# [Problem description]
Search the entries for the word "computer". Copy each line in which it is found.

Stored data
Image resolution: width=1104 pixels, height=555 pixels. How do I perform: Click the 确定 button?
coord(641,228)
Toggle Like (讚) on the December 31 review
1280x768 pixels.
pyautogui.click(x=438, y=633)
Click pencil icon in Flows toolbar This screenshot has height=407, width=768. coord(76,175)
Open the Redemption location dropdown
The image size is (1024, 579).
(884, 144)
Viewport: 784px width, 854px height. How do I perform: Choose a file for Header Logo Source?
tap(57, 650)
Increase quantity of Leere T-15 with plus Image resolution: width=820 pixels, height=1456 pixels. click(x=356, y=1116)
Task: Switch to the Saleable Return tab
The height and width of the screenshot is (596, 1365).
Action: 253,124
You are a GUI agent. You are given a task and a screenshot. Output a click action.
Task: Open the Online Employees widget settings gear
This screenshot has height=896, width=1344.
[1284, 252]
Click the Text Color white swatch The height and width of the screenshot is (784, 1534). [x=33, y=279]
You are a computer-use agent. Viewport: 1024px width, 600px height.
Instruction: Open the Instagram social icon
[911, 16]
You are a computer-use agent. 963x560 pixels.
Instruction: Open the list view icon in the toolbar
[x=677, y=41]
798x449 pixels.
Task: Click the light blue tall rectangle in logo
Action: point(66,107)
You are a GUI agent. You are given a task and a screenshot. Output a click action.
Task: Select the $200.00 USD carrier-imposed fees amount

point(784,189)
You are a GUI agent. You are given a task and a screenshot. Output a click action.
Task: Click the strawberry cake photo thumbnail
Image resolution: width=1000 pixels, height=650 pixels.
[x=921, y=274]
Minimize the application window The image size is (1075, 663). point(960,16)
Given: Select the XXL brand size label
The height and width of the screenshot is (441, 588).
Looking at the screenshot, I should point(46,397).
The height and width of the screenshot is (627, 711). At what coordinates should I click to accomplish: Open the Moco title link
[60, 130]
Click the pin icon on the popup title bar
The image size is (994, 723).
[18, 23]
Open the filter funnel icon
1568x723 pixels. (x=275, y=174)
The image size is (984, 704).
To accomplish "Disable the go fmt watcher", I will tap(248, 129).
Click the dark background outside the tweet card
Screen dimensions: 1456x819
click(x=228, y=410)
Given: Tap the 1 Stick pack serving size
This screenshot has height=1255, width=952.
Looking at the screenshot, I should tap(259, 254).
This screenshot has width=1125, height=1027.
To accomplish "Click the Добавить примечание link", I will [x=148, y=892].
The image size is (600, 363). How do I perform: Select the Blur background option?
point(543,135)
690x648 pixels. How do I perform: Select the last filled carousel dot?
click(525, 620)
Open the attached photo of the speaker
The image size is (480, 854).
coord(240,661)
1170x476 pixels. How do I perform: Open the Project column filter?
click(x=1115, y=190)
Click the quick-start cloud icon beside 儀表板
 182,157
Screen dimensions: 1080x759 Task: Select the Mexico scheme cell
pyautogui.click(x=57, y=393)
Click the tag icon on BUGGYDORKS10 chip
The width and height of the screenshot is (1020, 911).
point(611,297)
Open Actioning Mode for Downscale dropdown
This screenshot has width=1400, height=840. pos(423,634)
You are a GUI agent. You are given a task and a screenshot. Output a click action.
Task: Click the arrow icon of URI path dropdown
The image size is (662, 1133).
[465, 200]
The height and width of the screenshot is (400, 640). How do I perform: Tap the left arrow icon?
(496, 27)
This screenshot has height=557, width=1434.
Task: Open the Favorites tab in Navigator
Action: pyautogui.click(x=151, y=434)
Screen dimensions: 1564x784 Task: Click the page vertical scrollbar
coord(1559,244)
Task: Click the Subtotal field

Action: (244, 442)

# [Task result]
You are a computer-use agent. Viewport: 1024px width, 600px height.
You are a computer-use agent. 963x560 pixels.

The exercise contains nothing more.